Gradio 支持传递批处理函数的能力。 批处理函数只是接受输入列表并返回预测列表的函数。
Gradio supports the ability to pass batch functions. Batch functions are just functions which take in a list of inputs and return a list of predictions.
例如,这里有一个批处理函数,它接受两个输入列表(一个单词列表和一个整数列表),并返回一个修剪后的单词列表作为输出:
For example, here is a batched function that takes in two lists of inputs (a list of words and a list of ints), and returns a list of trimmed words as output:
import time
def trim_words(words, lens):
trimmed_words = []
time.sleep(5)
for w, l in zip(words, lens):
trimmed_words.append(w[:int(l)])
return [trimmed_words]
使用批处理函数的好处是,如果启用队列,Gradio 服务器可以自动批处理传入请求并并行处理它们,从而有可能加快你的演示。 这是 Gradio 代码的样子(注意 batch=True 和 max_batch_size=16 这两个参数都可以传递到事件触发器或 Interface 类中)

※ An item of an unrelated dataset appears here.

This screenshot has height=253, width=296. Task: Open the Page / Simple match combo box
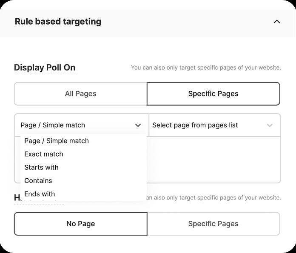pyautogui.click(x=82, y=125)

The advantage of using batched functions is that if you enable queuing, the Gradio
server can automatically batch incoming requests and process them in parallel,
potentially speeding up your demo. Here's what the Gradio code looks like (notice
the batch=True and max_batch_size=16 -- both of these parameters can be passed
into event triggers or into the Interface class)
带 Interface :
With Interface:
demo = gr.Interface(trim_words, ["textbox", "number"], ["output"],
batch=True, max_batch_size=16)
demo.queue()
demo.launch()
用 Blocks :
With Blocks:
import gradio as gr
with gr.Blocks() as demo:
with gr.Row():
word = gr.Textbox(label="word")
leng = gr.Number(label="leng")
output = gr.Textbox(label="Output")
with gr.Row():
run = gr.Button()
event = run.click(trim_words, [word, leng], output, batch=True, max_batch_size=16)
demo.queue()
demo.launch()
在上面的示例中,可以并行处理 16 个请求(总推理时间为 5 秒),而不是单独处理每个请求(总推理时间为 80 秒)。 许多 Hugging Face transformers 和 diffusers 模型在 Gradio 的批处理模式下工作得非常自然:这是一个使用漫射器批量生成图像的示例演示
In the example above, 16 requests could be processed in parallel (for a total inference
time of 5 seconds), instead of each request being processed separately (for a total
inference time of 80 seconds). Many Hugging Face transformers and diffusers models
work very naturally with Gradio's batch mode: here's an example demo using diffusers to
generate images in batches
注意:将批处理函数与 Gradio 一起使用需要你在底层界面或块中启用排队(请参阅上面的排队部分)。
Note: using batch functions with Gradio requires you to enable queuing in the underlying Interface or Blocks (see the queuing section above).
Gradio 能够在你运行 Python 的任何地方运行,包括本地 jupyter notebooks 以及协作 notebooks,例如Google Colab 。 对于本地 jupyter notebooks 和 Google Colab notbooks,Gradio 在本地服务器上运行,你可以在浏览器中与之交互。 (注意:对于 Google Colab,这是通过service worker tunneling完成的,这需要在浏览器中启用 cookie。)对于其他远程笔记本,Gradio 也会在服务器上运行,但你需要使用SSH 隧道来查看本地浏览器中的应用程序。 通常更简单的选择是使用 Gradio 的内置公共链接,将在下一个指南中讨论。
Gradio is able to run anywhere you run Python, including local jupyter notebooks as well as collaborative notebooks, such as Google Colab. In the case of local jupyter notebooks and Google Colab notbooks, Gradio runs on a local server which you can interact with in your browser. (Note: for Google Colab, this is accomplished by service worker tunneling, which requires cookies to be enabled in your browser.) For other remote notebooks, Gradio will also run on a server, but you will need to use SSH tunneling to view the app in your local browser. Often a simpler options is to use Gradio's built-in public links, discussed in the next Guide.